L’ancien texte grec littéralement traduit devient ce qui suit : « Toute écriture est inspirée de Dieu et utile pour enseigner, etc. » Or cette proposition est évidemment fausse, ou du moins tellement exagérée qu’on ne sait comment l’expliquer, et, pour échapper à cette difficulté, les uns traduisent : « Toute l’Écriture est inspirée, etc., » ce qui n’est pas dans le grec ; les autres traduisent avec le cardinal Duperron : « Toute écriture inspirée de Dieu est aussi (en même temps) utile pour instruire, etc., » ce qui est un peu forcé.

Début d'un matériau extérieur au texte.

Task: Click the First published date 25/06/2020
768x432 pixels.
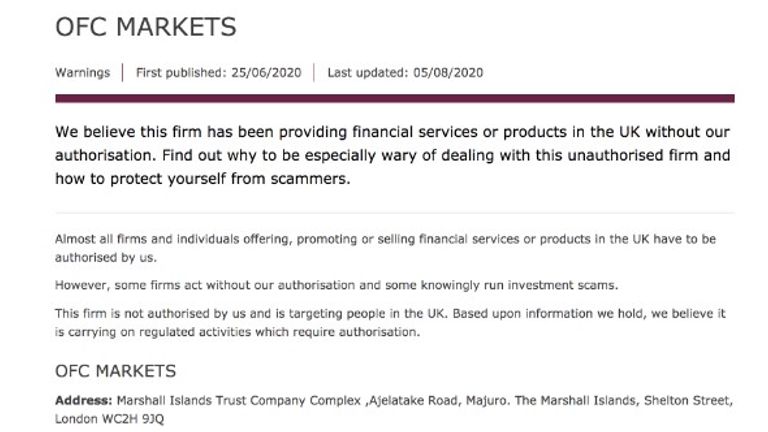Action: [x=218, y=72]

On voit combien est faible la base de la critique littérale pour ceux qui voudraient fonder sur un texte toute l’inspiration des Écritures. Il faut évidemment chercher d’autres autorités, c’est-à-dire recourir à une critique plus élevée et plus générale, car, en accordant que ces mots toute écriture se rapportent à ces lettres sacrées dans lesquelles l’apôtre vient de dire que Timothée a été instruit, il reste à savoir quelles elles sont. Or c’est tenter l’impossible que de vouloir déterminer quels sont les écrits dont saint Paul veut parler, et s’il s’agit de tout ou partie de la sainte Écriture, ou même d’ouvrages que nous avons perdus, car enfin nous n’avons pas tout ce qui peut avoir été écrit par les apôtres ou sous leurs yeux, et ils avaient tous reçu les mêmes dons. Il reste donc pour question unique, mais capitale, de savoir ce que veut dire une écriture inspirée de Dieu. Est-ce ce qu’on entendrait en disant qu’un écrivain sacré, que saint Bernard ou saint François de Sales, que l’auteur de l’Imitation est rempli de l’esprit de Dieu ? Est-ce ce qu’entendait le

  1. Introduction aux livres de l’Ancien et du Nouveau Testament, t. Ier.
  2. M. Berger de Xivrey, dans les Mémoires de l’Académie des Inscript. , t. XXIII ; p. 89.